■ Problem to work on ■
In the listing, determine how many lines contain "Click". The reply is that number alone.
____ Extracted material
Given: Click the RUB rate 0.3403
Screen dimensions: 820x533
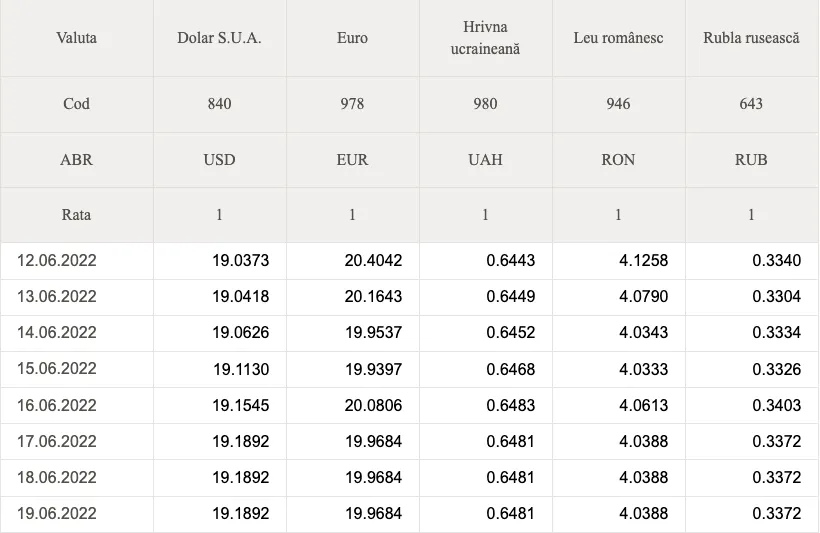Looking at the screenshot, I should coord(777,405).
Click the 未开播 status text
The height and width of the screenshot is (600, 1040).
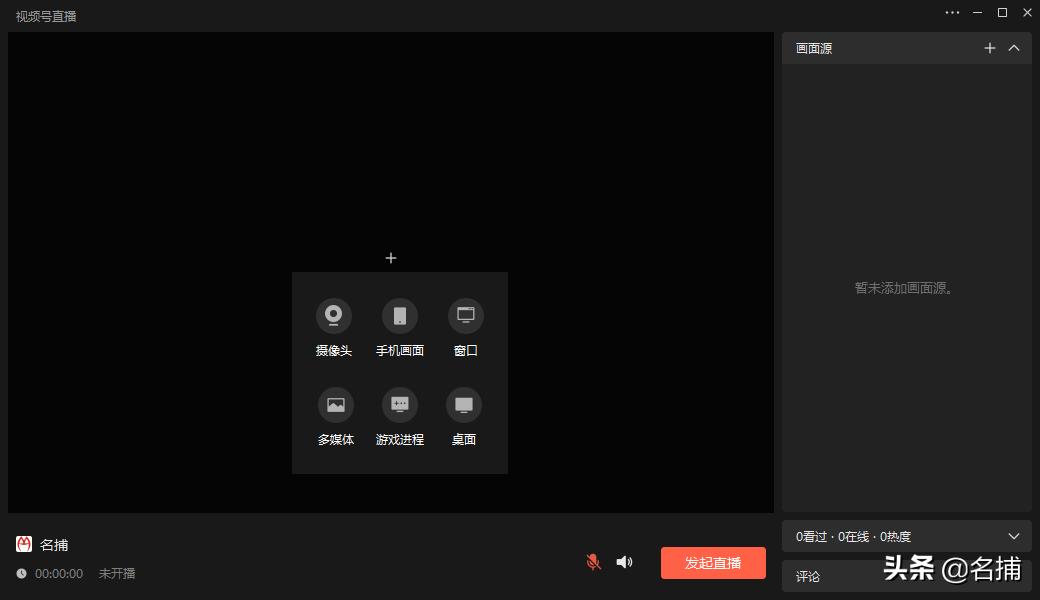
________
■ Answer for the task ■
2